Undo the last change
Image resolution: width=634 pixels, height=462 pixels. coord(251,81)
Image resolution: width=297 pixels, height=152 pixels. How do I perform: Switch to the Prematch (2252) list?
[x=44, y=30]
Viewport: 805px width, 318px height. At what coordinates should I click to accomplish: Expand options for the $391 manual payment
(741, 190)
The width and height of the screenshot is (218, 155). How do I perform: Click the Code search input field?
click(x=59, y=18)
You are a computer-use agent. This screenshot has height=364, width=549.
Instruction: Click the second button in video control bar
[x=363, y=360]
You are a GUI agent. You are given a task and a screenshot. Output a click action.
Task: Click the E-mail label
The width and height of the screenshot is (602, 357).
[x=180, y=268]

--

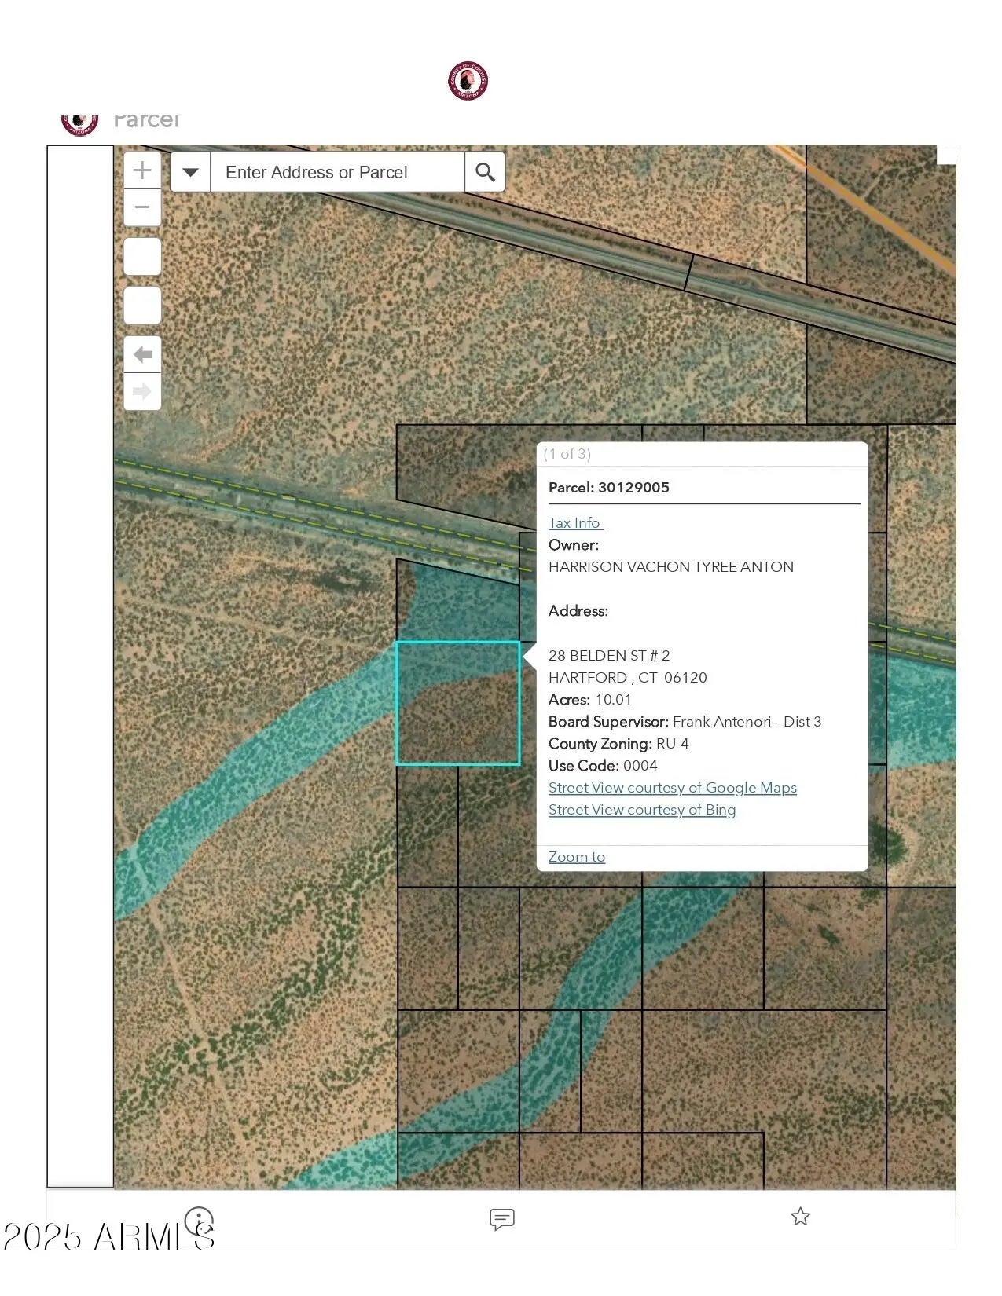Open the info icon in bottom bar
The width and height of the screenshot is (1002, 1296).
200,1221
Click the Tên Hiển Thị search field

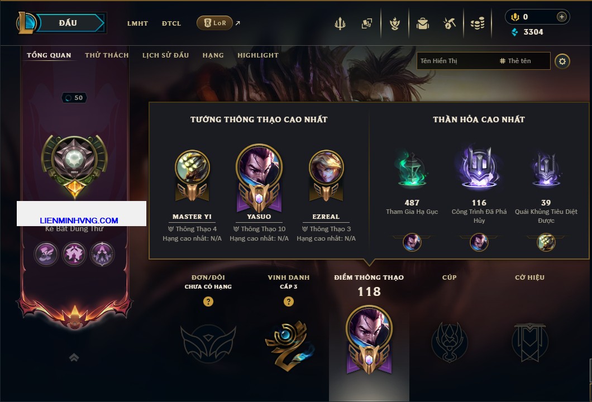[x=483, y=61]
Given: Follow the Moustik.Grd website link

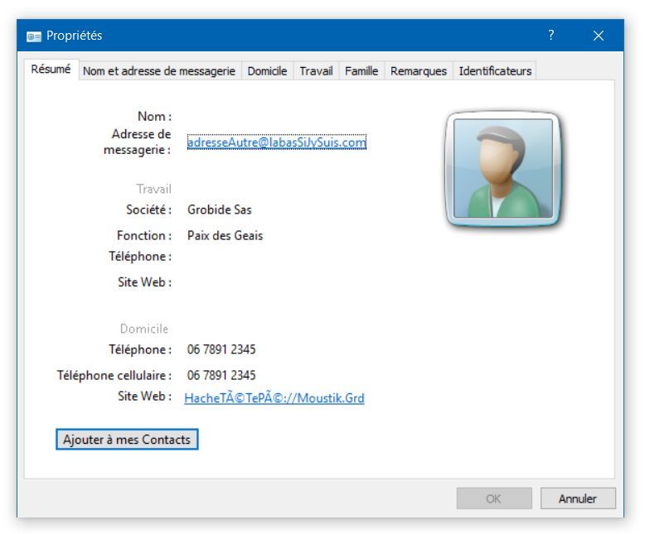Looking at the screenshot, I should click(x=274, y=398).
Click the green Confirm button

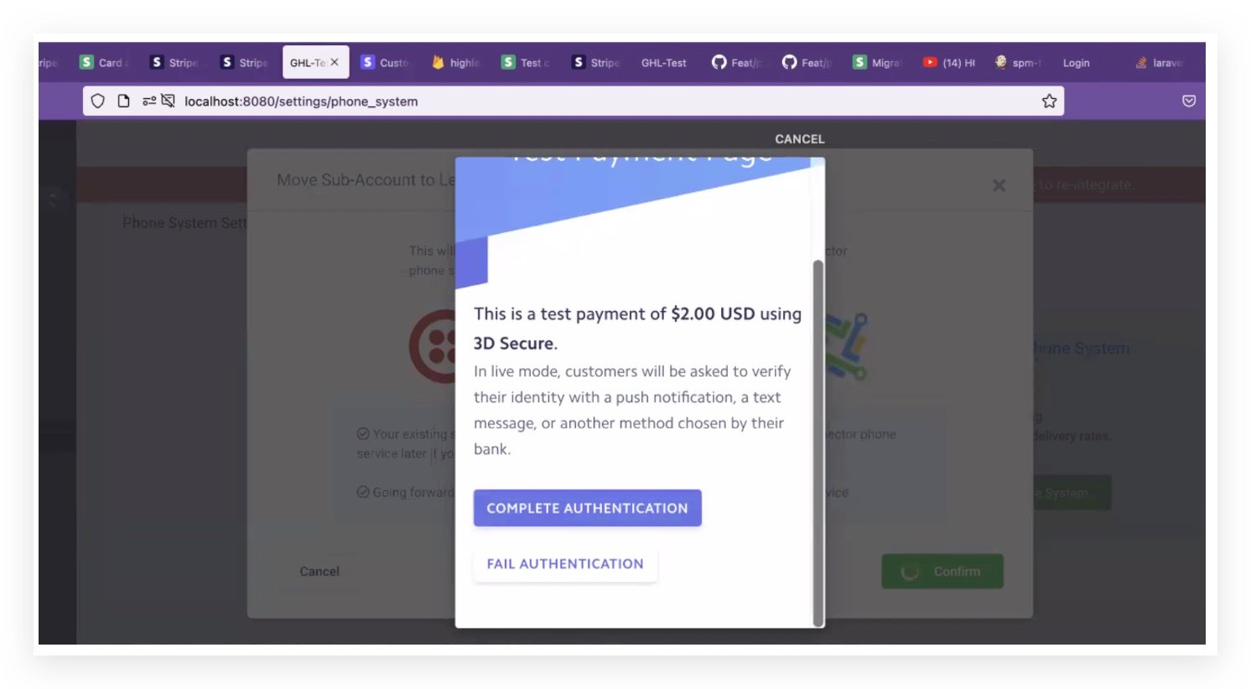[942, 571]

Directions: Copy whichever lines in the listing above hold "agent".

Answer section:
You are a computer-use agent. This screenshot has height=364, width=549.
You are a GUI agent. You are given a task and a screenshot. Output a click action.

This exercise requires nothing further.